This is the repository accompanying the paper Neural Networks for Predicting Algorithm Runtime Distributions.
@proceedings{eggensperger-ijcai18,
author = {K. Eggensperger and M. Lindauer and H. Hoos},
title = {Neural Networks for Predicting Algorithm Runtime Distributions},
booktitle = {Proceedings of the International Joint Conference on Artificial Intelligence (IJCAI'18)},
year = {2018}
}
It includes scripts and notebooks for running the experiments shown in the paper. This code has been written and tested with Python 3.5; all dependencies are listed in requirements.txt
The data used to train the networks can be found here.
After downloading, please put the content in ./data/
.
- Create predictions using
eval_model.py
This script trains different models (DistNet, multi-output RFs, independent RFs) on different distribution families (inverse Gaussian, Lognormal, Exponential) using crossvalidation. Running the script will train either a DistNet or both forest-based models on one fold for a given distribution type and scenario.
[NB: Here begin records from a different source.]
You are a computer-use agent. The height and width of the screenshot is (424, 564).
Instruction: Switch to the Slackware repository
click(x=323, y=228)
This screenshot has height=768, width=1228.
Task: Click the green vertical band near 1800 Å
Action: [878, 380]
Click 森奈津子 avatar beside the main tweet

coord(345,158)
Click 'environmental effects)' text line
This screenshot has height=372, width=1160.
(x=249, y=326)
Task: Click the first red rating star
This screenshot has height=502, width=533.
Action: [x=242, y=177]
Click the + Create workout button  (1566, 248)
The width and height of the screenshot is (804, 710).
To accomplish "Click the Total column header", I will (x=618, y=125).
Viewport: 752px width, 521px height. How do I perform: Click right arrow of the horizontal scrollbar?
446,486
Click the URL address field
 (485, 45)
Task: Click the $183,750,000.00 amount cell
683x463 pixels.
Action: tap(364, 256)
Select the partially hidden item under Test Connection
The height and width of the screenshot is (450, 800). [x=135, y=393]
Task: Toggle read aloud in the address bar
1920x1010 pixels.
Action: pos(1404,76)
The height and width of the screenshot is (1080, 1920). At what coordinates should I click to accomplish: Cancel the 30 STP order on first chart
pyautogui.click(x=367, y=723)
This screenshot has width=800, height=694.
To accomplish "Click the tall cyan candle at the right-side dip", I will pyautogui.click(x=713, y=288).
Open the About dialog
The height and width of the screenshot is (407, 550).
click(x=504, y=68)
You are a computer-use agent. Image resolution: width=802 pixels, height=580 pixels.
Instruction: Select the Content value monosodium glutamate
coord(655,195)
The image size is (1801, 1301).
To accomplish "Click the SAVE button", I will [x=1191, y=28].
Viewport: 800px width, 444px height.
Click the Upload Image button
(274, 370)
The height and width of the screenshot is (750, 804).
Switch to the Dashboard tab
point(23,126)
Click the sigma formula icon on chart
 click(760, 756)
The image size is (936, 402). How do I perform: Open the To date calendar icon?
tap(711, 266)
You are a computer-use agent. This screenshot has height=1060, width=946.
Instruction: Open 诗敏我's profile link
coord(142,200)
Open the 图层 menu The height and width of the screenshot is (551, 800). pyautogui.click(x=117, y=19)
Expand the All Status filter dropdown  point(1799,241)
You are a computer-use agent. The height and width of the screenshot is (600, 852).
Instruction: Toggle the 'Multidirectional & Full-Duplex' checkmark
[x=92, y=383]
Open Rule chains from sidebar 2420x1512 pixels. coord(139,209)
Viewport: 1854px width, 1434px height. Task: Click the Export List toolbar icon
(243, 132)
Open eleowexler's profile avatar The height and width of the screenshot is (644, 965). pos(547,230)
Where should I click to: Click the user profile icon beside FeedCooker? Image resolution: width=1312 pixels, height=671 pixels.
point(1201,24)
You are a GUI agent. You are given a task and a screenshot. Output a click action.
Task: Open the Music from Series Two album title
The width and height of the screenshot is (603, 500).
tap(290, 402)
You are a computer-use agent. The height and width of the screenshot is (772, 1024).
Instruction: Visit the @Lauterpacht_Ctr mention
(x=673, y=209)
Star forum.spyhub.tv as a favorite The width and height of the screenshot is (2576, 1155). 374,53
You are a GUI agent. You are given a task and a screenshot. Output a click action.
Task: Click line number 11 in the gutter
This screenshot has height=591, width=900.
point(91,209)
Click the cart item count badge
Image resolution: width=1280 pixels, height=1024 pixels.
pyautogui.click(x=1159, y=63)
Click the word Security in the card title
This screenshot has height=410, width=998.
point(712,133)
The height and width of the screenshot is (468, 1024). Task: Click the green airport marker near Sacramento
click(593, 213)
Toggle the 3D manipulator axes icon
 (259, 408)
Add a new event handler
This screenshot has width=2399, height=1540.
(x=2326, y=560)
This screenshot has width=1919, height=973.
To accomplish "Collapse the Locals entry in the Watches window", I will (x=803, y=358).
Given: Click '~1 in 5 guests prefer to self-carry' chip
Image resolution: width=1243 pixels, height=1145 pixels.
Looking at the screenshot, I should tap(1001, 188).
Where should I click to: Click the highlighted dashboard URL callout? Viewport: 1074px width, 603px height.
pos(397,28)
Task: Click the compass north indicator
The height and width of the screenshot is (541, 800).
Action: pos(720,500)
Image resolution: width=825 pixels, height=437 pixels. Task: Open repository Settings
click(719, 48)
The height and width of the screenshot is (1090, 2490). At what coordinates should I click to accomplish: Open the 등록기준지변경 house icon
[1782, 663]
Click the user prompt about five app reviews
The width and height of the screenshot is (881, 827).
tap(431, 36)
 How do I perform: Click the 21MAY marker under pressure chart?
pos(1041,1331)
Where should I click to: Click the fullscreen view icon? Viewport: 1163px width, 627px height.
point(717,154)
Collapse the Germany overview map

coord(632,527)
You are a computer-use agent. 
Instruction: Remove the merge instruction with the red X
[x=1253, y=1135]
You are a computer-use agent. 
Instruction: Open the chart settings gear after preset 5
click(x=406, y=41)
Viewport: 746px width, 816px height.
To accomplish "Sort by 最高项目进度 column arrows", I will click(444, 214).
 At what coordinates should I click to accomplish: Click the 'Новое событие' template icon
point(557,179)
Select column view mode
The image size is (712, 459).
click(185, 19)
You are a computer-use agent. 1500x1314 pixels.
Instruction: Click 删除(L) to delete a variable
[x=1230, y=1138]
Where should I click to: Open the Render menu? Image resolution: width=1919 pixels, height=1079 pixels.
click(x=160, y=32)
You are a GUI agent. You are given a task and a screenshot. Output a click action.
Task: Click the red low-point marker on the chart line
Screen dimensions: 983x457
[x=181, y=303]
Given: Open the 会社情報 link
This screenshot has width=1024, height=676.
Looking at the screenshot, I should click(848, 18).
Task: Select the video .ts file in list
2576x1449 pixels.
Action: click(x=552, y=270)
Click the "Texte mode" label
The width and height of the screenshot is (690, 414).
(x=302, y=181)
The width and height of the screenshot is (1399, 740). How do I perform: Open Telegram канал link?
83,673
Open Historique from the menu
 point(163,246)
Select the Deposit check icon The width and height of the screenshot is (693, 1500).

The predictions will be stored using pickle.
Also see: python eval_model.py
For example:
python eval_model.py --model lognormal_distfit.floc --scenario clasp_factoring --fold 0 --seed 100 --save ./TEST_100 --num_train_samples 100
python eval_model.py --model lognormal_nn.floc --scenario clasp_factoring --fold 0 --seed 100 --save ./TEST_100 --num_train_samples 100
NOTE: To perform the full crossvalidation and the reproduce the results from the paper you need to train each model on folds [0, 1, ..., 9]
using seeds [100, 200, ..., 1000]
for each distribution and number of training samples [1, 2, 4, 8, 16, 32, 64, 100]
.
- Analyse results using one of the two jupyter-notebooks provided in
/notebooks/
CreateTable_evalModel-MultiSeed
Creates a table with average NLLHs for each scenario and model
PlotSubsets_evalModel-MultiSeed
Creates plots that show average NLLHs compared to the number of observations per instance used for training the model.
On how to train DistNets and preprocess data, please have a look at the script eval_model.py
.
Also, please have a look at the other notebooks which provide further options to visualize and analyze runtime data.